How does Elysia handle collections that have already been pre-chunked?

I’m using Elysia with a Weaviate collection where documents are already pre-chunked before ingestion.

Since Elysia typically uses a chunk-on-demand (post-chunking) approach—storing full documents and creating chunks at query time—I’d like to know:

  • How does Elysia handle collections that are already pre-chunked?

    • Does it use the existing chunks, ignore them, or re-chunk/merge them?
  • Is there a recommended setup for working with pre-chunked data?

  • Can I avoid the latency from post-chunking by leveraging my pre-chunked data or adjusting Elysia’s configuration?

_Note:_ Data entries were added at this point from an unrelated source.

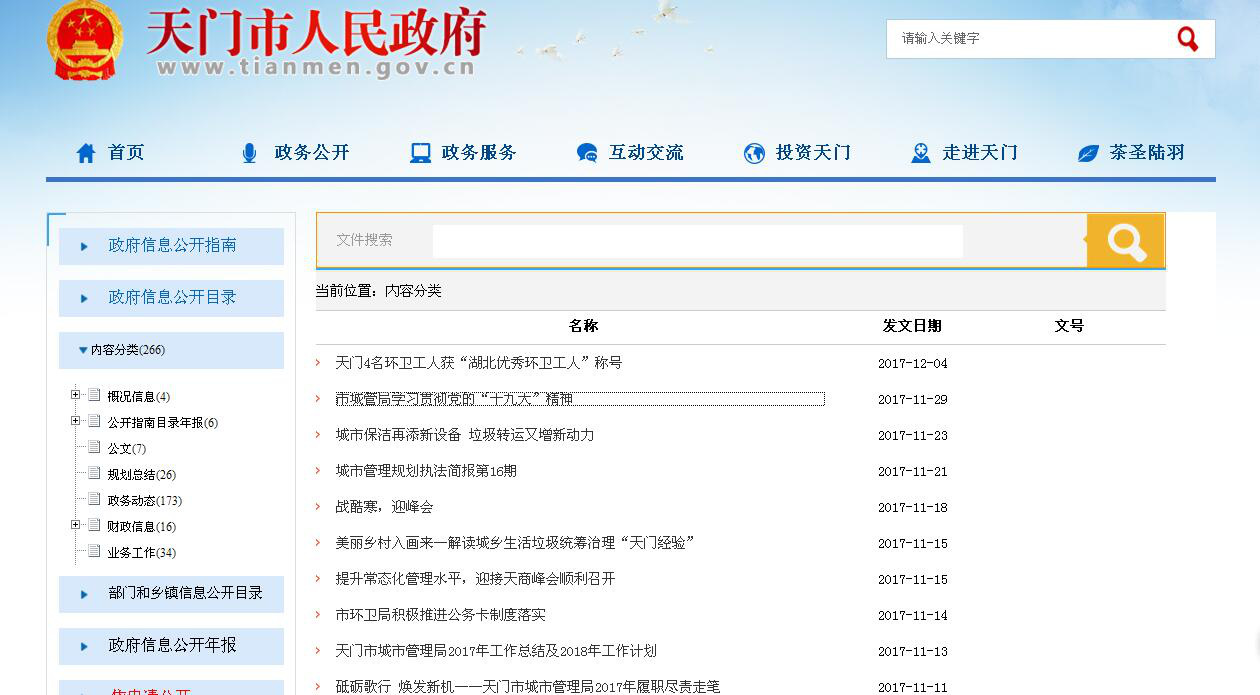Viewport: 1260px width, 695px height.
Task: Click the home icon beside 首页
Action: pyautogui.click(x=86, y=153)
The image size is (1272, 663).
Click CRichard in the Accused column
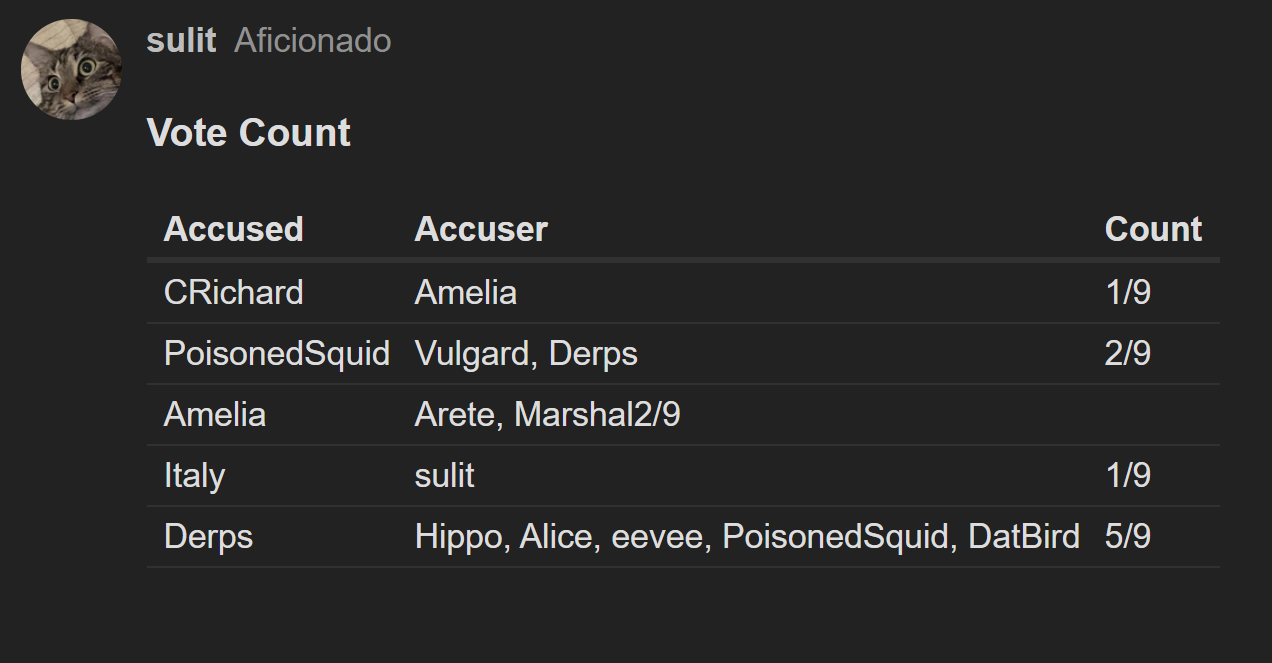[x=233, y=292]
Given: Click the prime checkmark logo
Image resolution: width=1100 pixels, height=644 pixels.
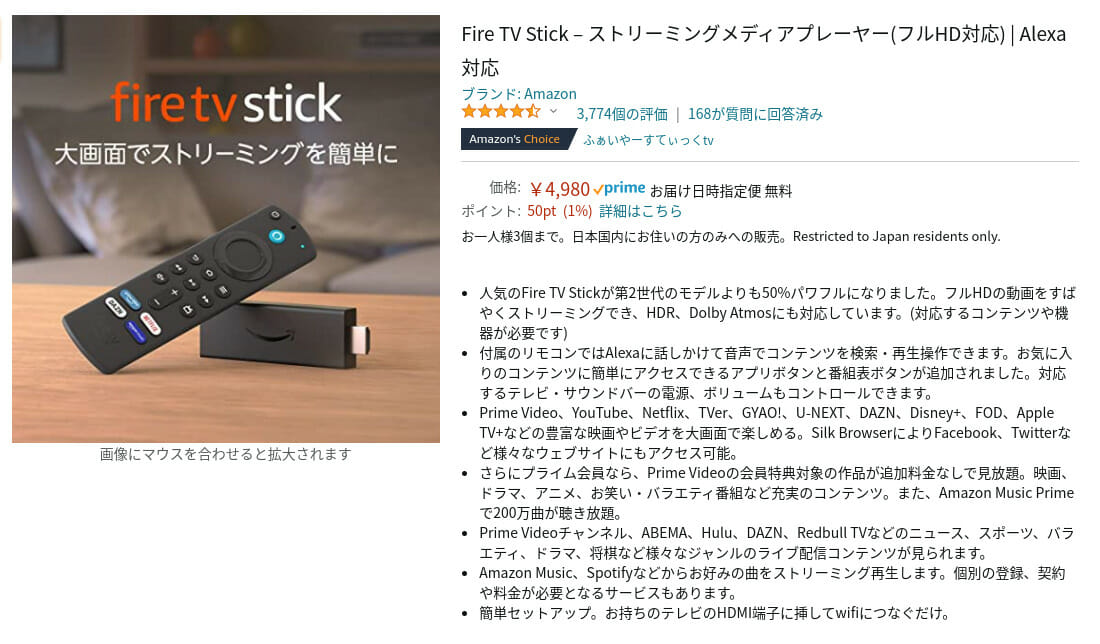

Any guidance on the best way to handle this would be appreciated.

hi @Orly_Mugwaneza !!

Welcome to our community :hugs: !!

Elysia does not currently detect or use pre-chunked data . It implements a chunk-on-demand approach where it creates its own chunked collection at query time, regardless of whether your documents are already chunked

When you query a collection, Elysia evaluates whether chunking is needed based on the content field size. If the mean token count exceeds 400 tokens and the display type is “document”, it triggers chunking.

The chunking process:

  1. Creates a separate collection named ELYSIA_CHUNKED_{collection_name.lower()}__
  2. Chunks full documents using sentence-based chunking (5 sentences per chunk by default)
  3. Stores chunks with references back to the original full documents

Also keep in mind that Elysia is on it’s early stages :smiling_face_with_sunglasses: So this is can change later or get some new features.

Feel free to add your feature request at Elysia’s repo: GitHub - weaviate/elysia: Python package and backend for the Elysia platform app.

Let me know if this helps!

Thanks!